Mentre lo stile Liberty svaniva, sorgeva, quasi per contrasto, un altro stile, alquanto aspro e grigio, con strutture che facevano pensare più ad officine che ad edifici di uso abitativo. Della nuova corrente stilistica fecero parte architetti che parevano disposti a rompere con il passato e ad imporre l’essenziale, in una schematizzazione a blocchi, sia per case normali, sia per edifici istituzionali.
Andrea Albertini (1916 – 1982) fu il progettista della sede del Museo dell’Automobile, in Corso Unità d’Italia; Vittorio Bonadè Bottino (1889 – 1979) è rimasto noto per avere concepito un progetto ad ampio respiro come il grande stabilimento per la FIAT Mirafiori.

Il Museo dell'Automobile

Il Museo dell’Automobile

Gino Levi Montalcini (1902 – 1974) firmò il progetto per il Palazzo delle Facoltà Umanistiche, in Via Sant’Ottavio e Giacomo Mattè Trucco (1869 – 1934) fu autore del colossale progetto per la FIAT Lingotto. Il complesso venne trasformato con un ampio disegno di recupero e oggi al Lingotto, dov’erano le vecchie officine, vi è una vasta area espositiva in grado di accogliere rassegne di alto livello, fra cui il conosciuto Salone del Libro.

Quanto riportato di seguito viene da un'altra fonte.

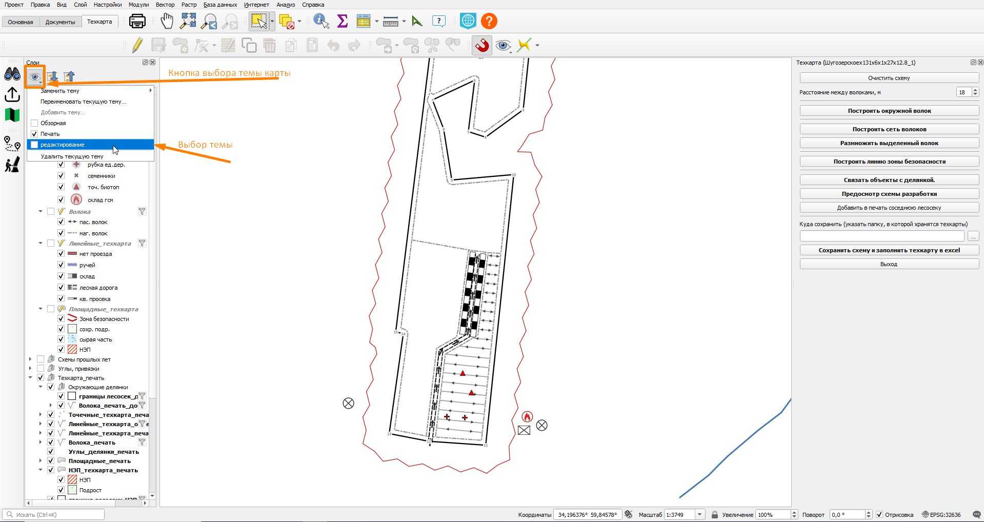Collapse the Волока layer group
This screenshot has height=522, width=984.
(x=41, y=211)
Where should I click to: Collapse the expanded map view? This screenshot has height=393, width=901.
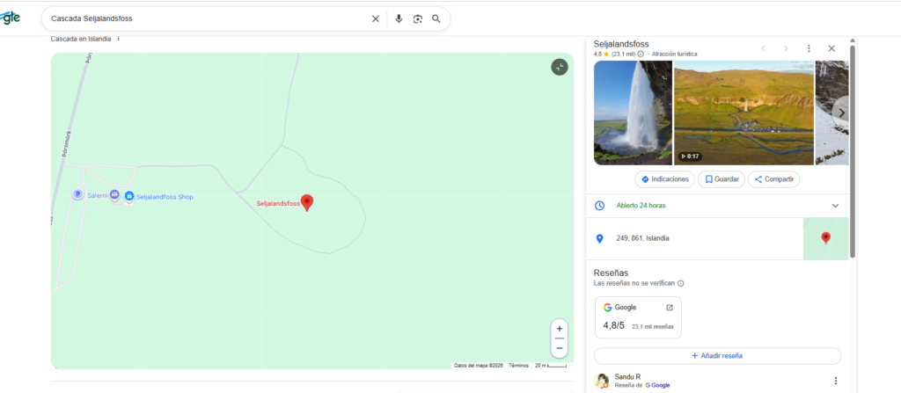tap(560, 67)
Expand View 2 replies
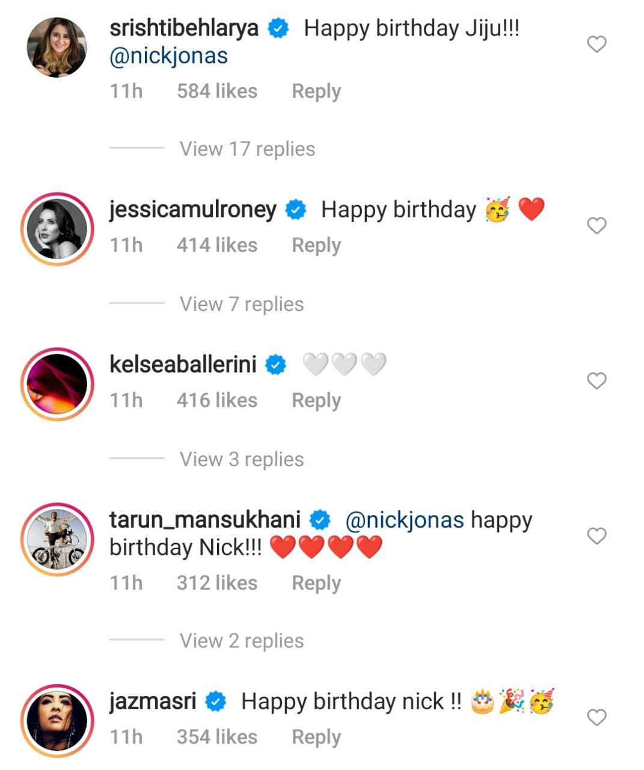Screen dimensions: 644x770 point(242,641)
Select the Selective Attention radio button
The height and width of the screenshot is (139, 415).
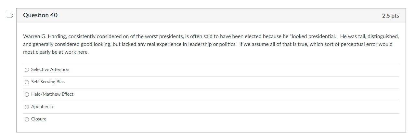click(x=27, y=70)
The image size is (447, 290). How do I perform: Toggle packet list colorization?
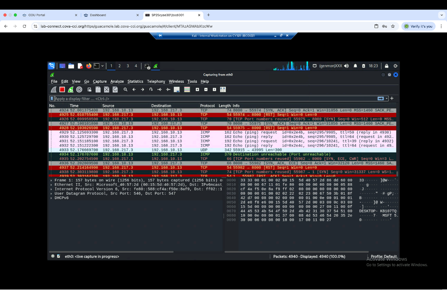pyautogui.click(x=186, y=89)
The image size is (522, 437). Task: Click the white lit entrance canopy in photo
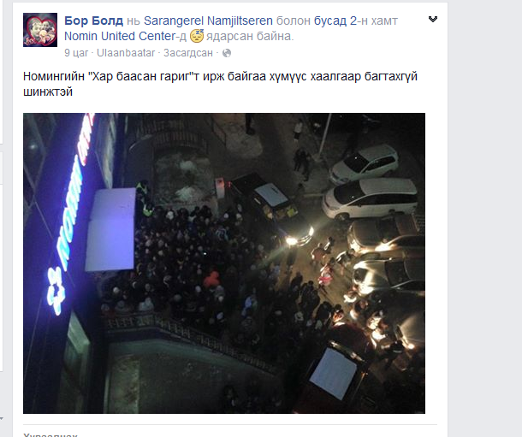coord(110,229)
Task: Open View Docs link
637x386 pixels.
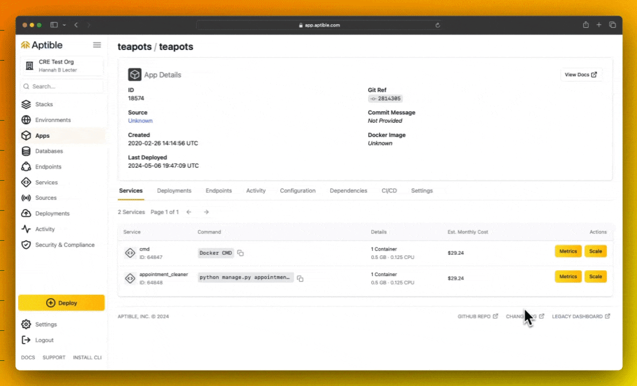Action: click(x=581, y=75)
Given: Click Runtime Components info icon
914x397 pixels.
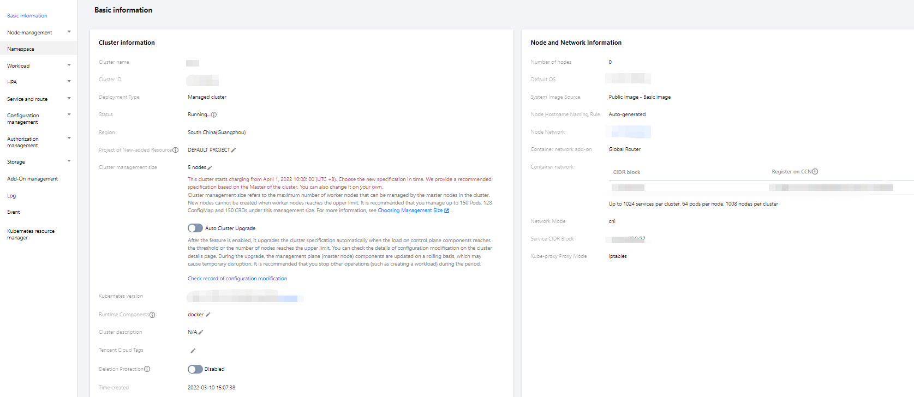Looking at the screenshot, I should [x=152, y=315].
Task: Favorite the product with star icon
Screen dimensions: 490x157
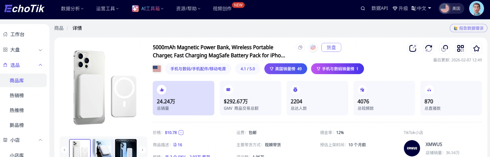Action: (476, 49)
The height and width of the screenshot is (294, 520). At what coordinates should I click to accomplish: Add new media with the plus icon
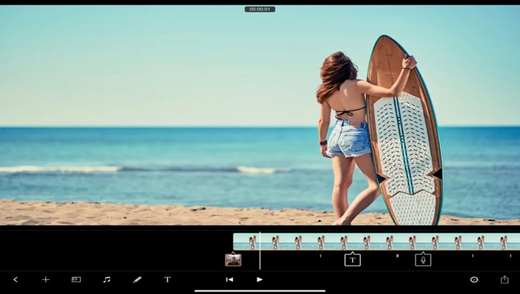point(46,279)
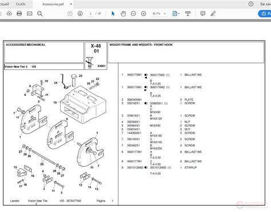Close the Accessories.pdf tab
271x212 pixels.
[x=71, y=4]
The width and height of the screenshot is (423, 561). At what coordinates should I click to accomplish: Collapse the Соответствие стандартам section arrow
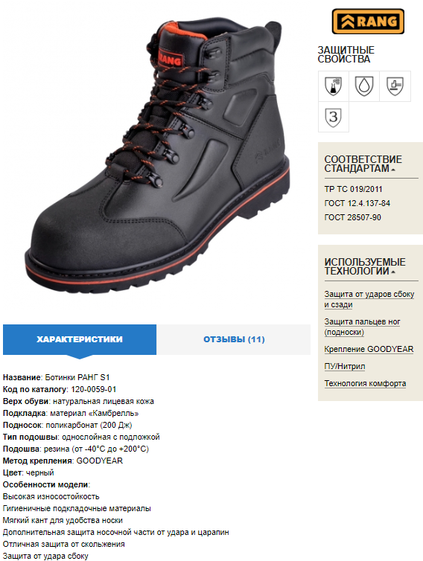coord(393,170)
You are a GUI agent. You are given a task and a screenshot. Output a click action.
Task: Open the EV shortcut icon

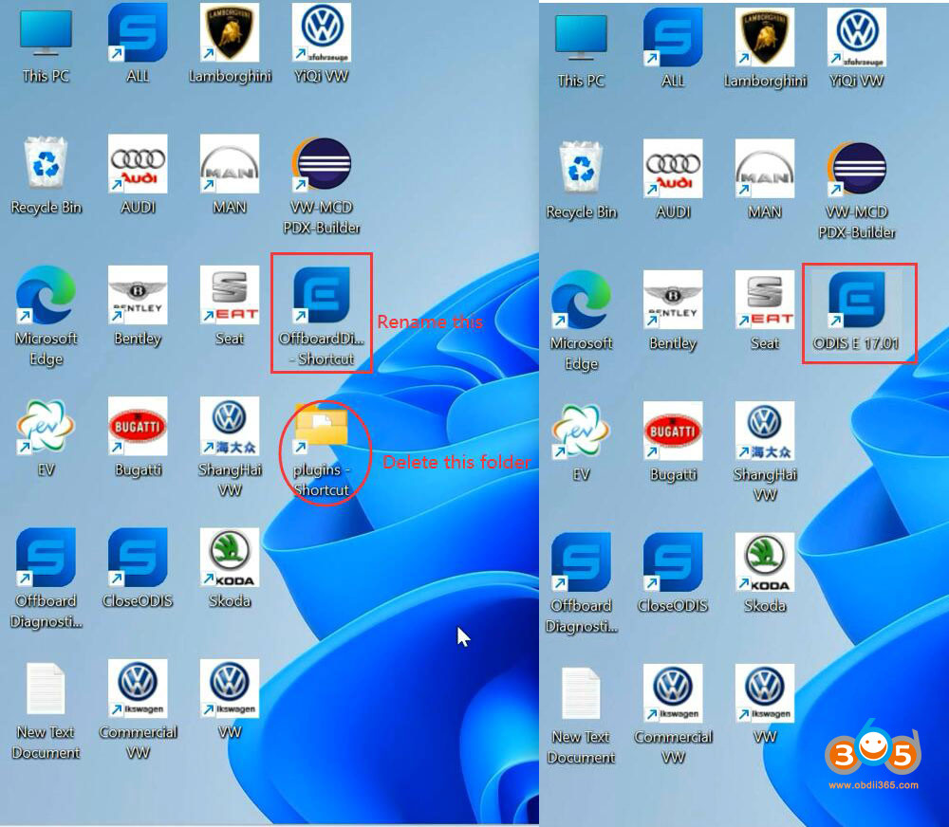[x=45, y=422]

Carlo Mollino (1905 – 1973) è un altro artista di questa fase architettonica, autore del progetto per la ricostruzione del glorioso Teatro Regio, in collaborazione con Carlo Graffi e Marcello Zevelani Rossi, mentre Riccardo Morandi (1902 – 1989) fu autore del vasto padiglione sotterraneo di Torino Esposizioni, costruito fra il 1958 ed il 1960.

Il Lingotto

Il Lingotto

Tre architetti chiudono questa fase che molti ritengono non ancora del tutto conclusa: Pierluigi Nervi (1891 – 1976), celebre per il Palazzo del Lavoro, sorto in occasione delle celebrazioni dell’unità d’Italia; Marcello Piacentini (1881 – 1960), l’urbanista più noto del periodo fascista, che firmò opere imponenti come il vecchio stadio comunale e Renzo Piano (1937 – ), che ebbe parte nella riconversione delle officine FIAT al Lingotto, con tecniche nuove che mirano a valorizzare le strutture nel loro schema originario ed essenziale.